### TEXT
------------------------------
Using the app, I had some impressive listening experiences. The opening of the last movement of Rachmaninoff’s second piano concerto (16-bit/44.1kHz AIFF, Chesky/HDtracks) sounded exciting and sleek. Earl Wild’s pianism glistened, and the Royal Philharmonic under Jascha Horenstein provided perfect partnership, with all the balances just right. I used the Classical preset, which backs off the midrange slightly and boosts the bass a tad. It worked for me.

For the title track of Michael Jackson’s Thriller (16/44.1 ALAC, Epic) I used my own custom setting with Surround on. Man, those creaking doors and footsteps had hefty presence. When it entered, the bass was solid and defined. Jackson’s voice was anchored at center, and the wolf howls were all over the place. The sound was good without Surround, more exciting with.

Most people will probably want to go through their device’s menu to activate the Jabra app, but you can also do this with a simple push of the left earcup button. The app can be used for tweaks or as a fun toy. Either way, I think it’s a winner.
------------------------------
### SUPPLIED DATA

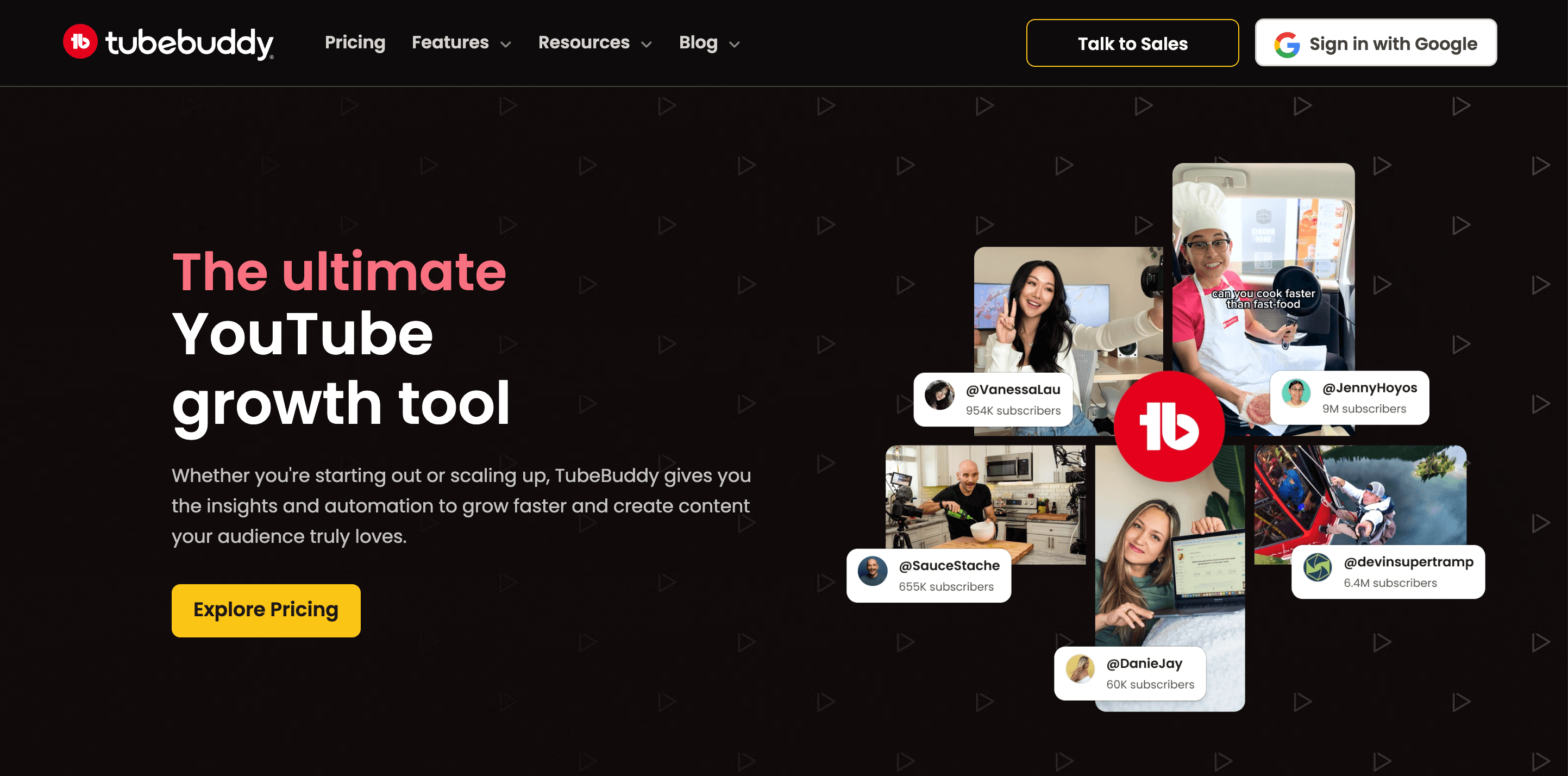Open the kitchen cooking video thumbnail

(x=986, y=496)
------------------------------
### WHAT IS NEEDED
In the review of the Jabra app, what does the Classical preset do to the midrange and the bass?

### ANSWER
It backs off the midrange slightly and boosts the bass a little.